Given request
Starting at the line containing "Task: Open the 效能 performance section icon" and ending at the end of the records, give those lines again with the requests included, and rescale only the coordinates in the answers by multiplying them by 2.1 and rounding to whole numbers, with halves rounded up. Leave the pictures out of your answer.

Task data

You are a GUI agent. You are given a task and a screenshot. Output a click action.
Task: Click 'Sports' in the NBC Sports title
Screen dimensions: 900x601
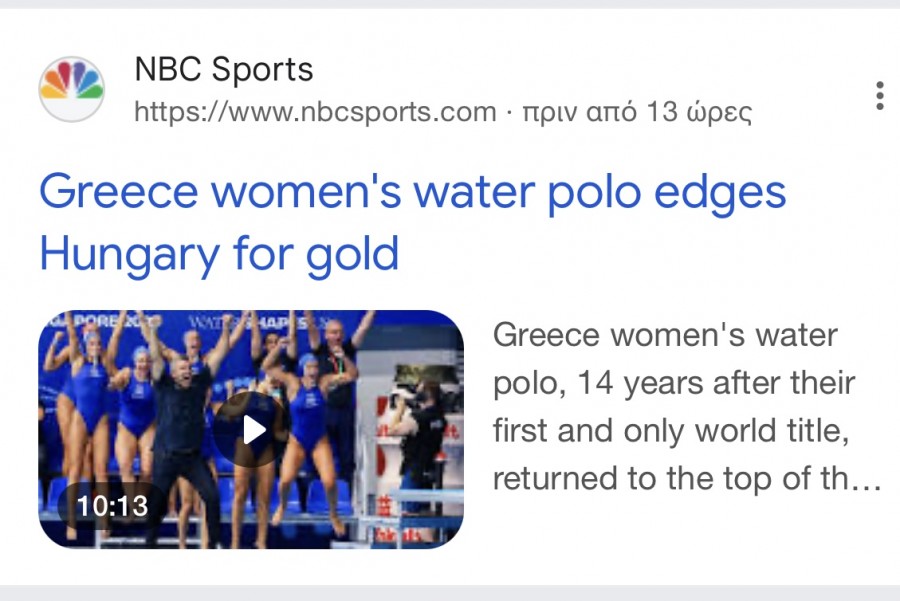(x=262, y=69)
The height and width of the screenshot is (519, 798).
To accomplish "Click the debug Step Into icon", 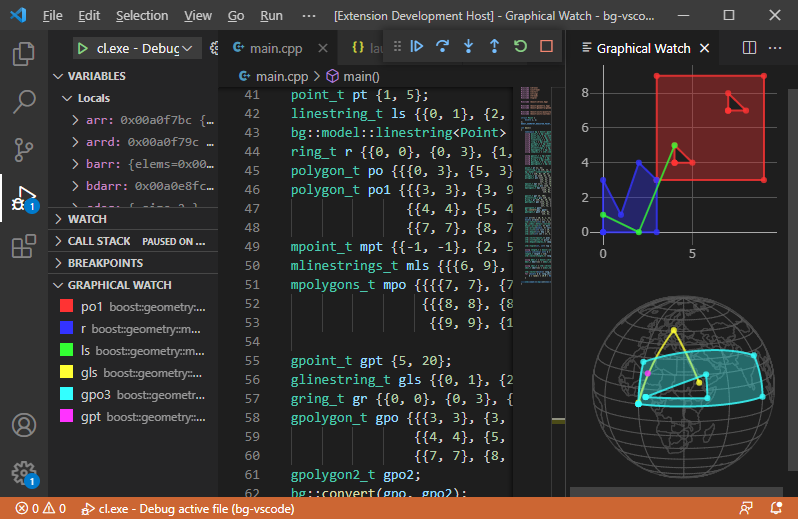I will pos(469,46).
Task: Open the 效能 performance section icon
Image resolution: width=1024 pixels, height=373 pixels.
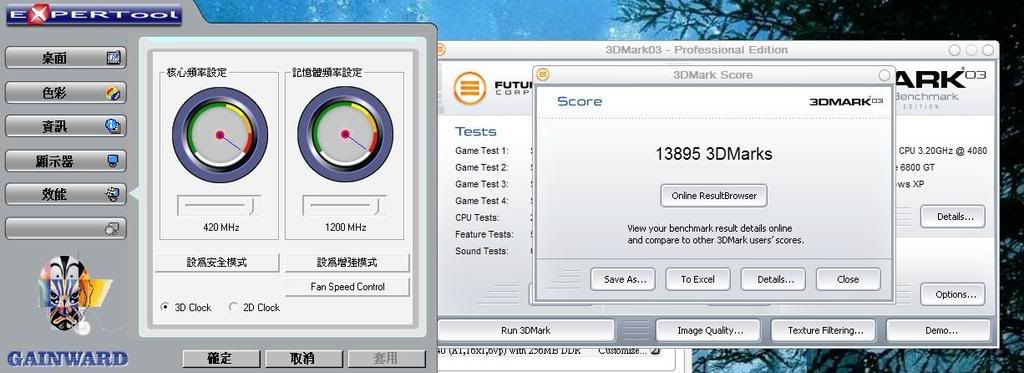Action: (113, 194)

Answer to this exercise
Task: Open the 效能 performance section icon
Image resolution: width=1024 pixels, height=373 pixels.
Action: (237, 407)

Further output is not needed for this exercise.